Dimensions: height 105 mm, width 157 mm
Copyright: Rijks Museum: Open Domain
Editor: This is Johannes Bosboom’s “Beladen ezel,” made sometime between 1827 and 1891. It’s a pencil drawing on paper, currently held at the Rijksmuseum. It feels very simple and raw. What strikes you about it? Curator: For me, the beauty here resides in the exploration of labor. Bosboom, through the humbleness of pencil on paper, directs our attention to the working animal. The sketchiness, the incompleteness, they emphasize process over polish. We’re witnessing a moment of observation, a meditation on the donkey's material reality as a beast of burden. What kind of load is the animal carrying, and for whom? What does its day look like, its life under human demands? Editor: So you’re seeing the donkey as a symbol of labor, of a kind of raw exchange? I hadn't really considered that, I was just focused on the loose drawing style. Curator: Exactly.
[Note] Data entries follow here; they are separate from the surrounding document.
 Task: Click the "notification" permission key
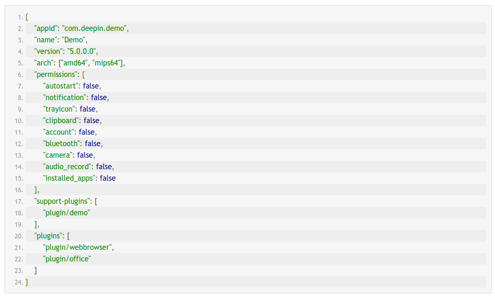click(x=65, y=97)
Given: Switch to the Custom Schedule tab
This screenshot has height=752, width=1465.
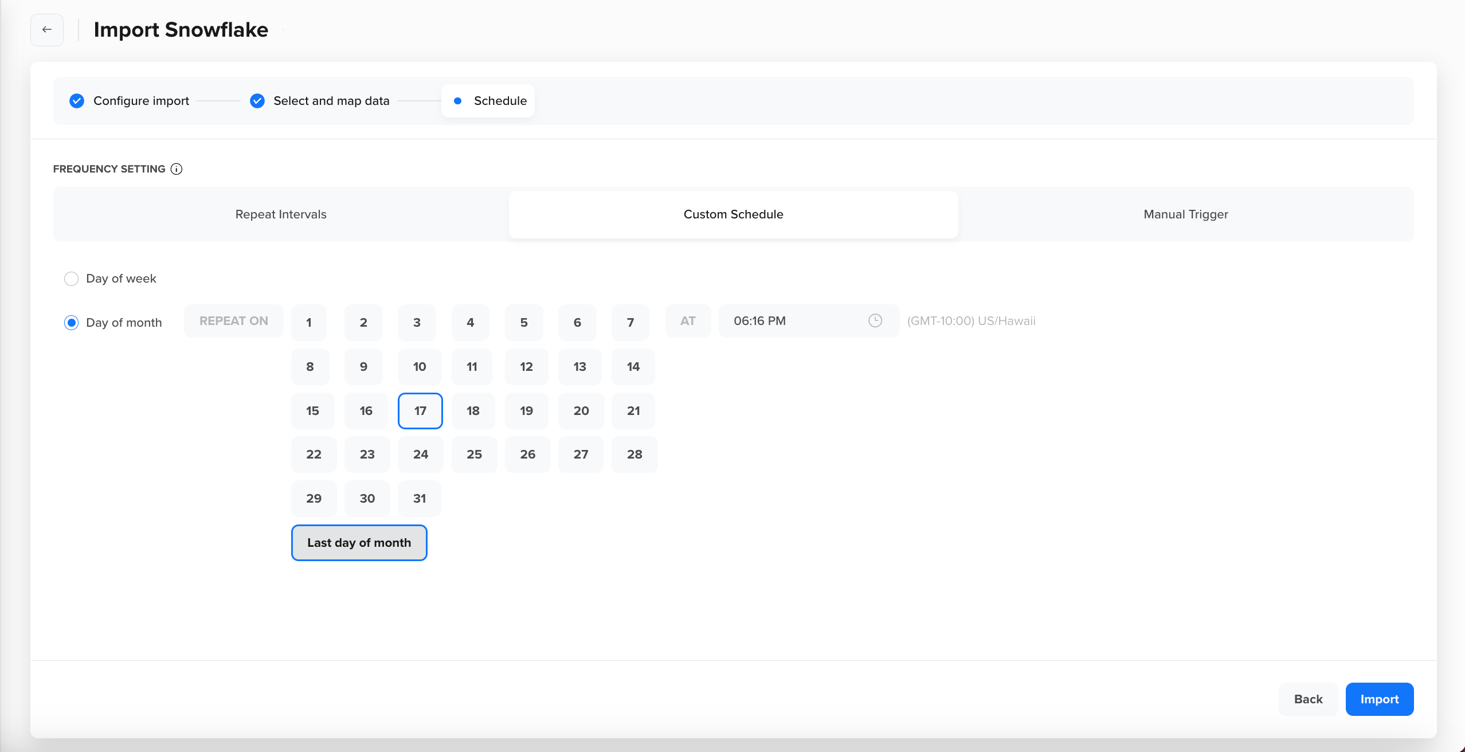Looking at the screenshot, I should pos(733,214).
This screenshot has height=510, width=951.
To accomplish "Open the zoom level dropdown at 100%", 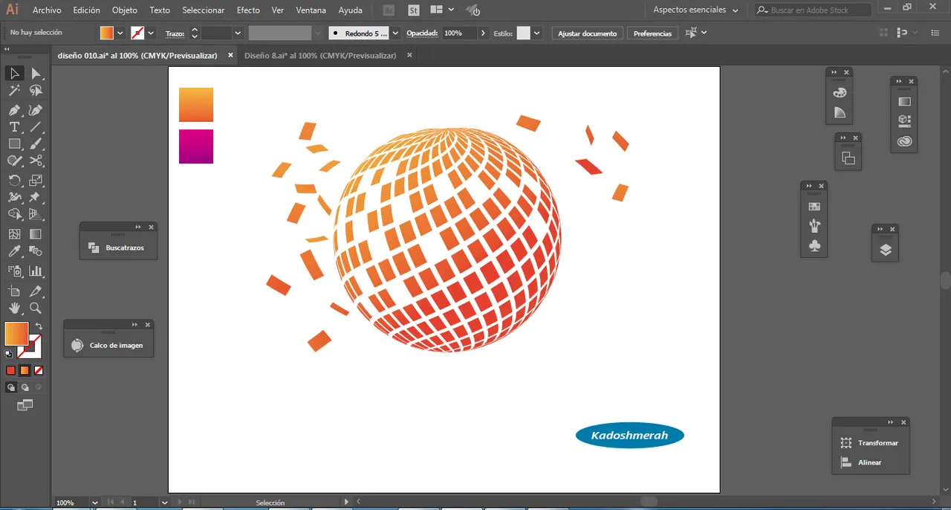I will pos(94,503).
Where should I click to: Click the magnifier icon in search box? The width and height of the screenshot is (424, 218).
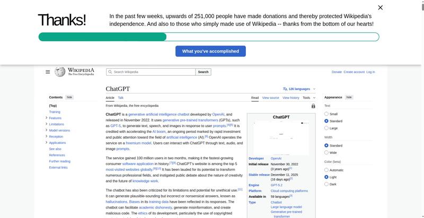pyautogui.click(x=110, y=72)
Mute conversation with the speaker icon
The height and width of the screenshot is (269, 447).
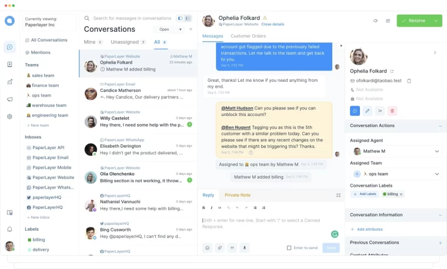pos(375,21)
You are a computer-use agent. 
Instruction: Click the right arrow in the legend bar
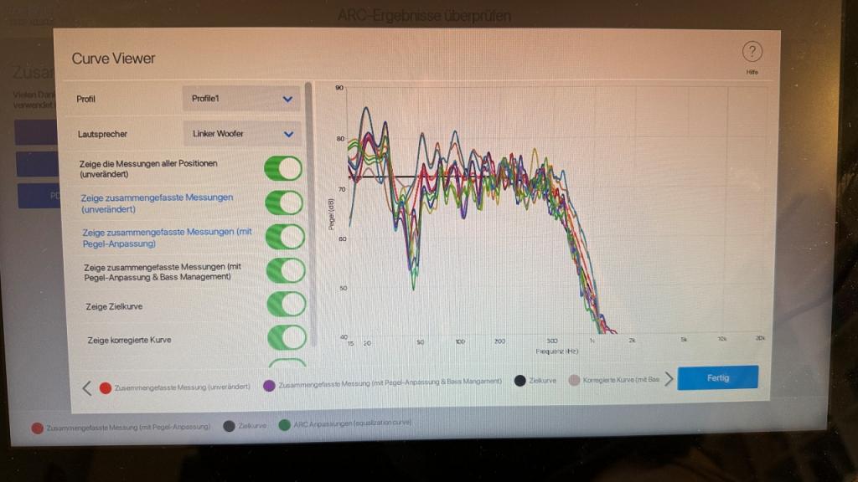(669, 379)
Think about the paper itself: How was it made, what was its cost, who had access to such materials? Even the pencil, a relatively accessible medium, speaks to a certain level of industrialized production and its reach. Was Bosboom thinking about the material circumstances that made this drawing possible, or was he only considering the final sketch? The art is as much about the social context of its making as it is about the subject. The materiality of the drawing—paper, pencil—and its depiction of a working animal prompt us to reflect on human-animal relationships and the economics embedded within them. Editor: That makes me rethink the "simplicity" I saw at first. I didn't consider how many layers of labor and material went into even what looks like a quick sketch. Thanks! Curator: And thanks to you - your initial reaction opened up this dialogue, revealing how even the seemingly simple image reveals the dense realities of production and consumption that form its basis.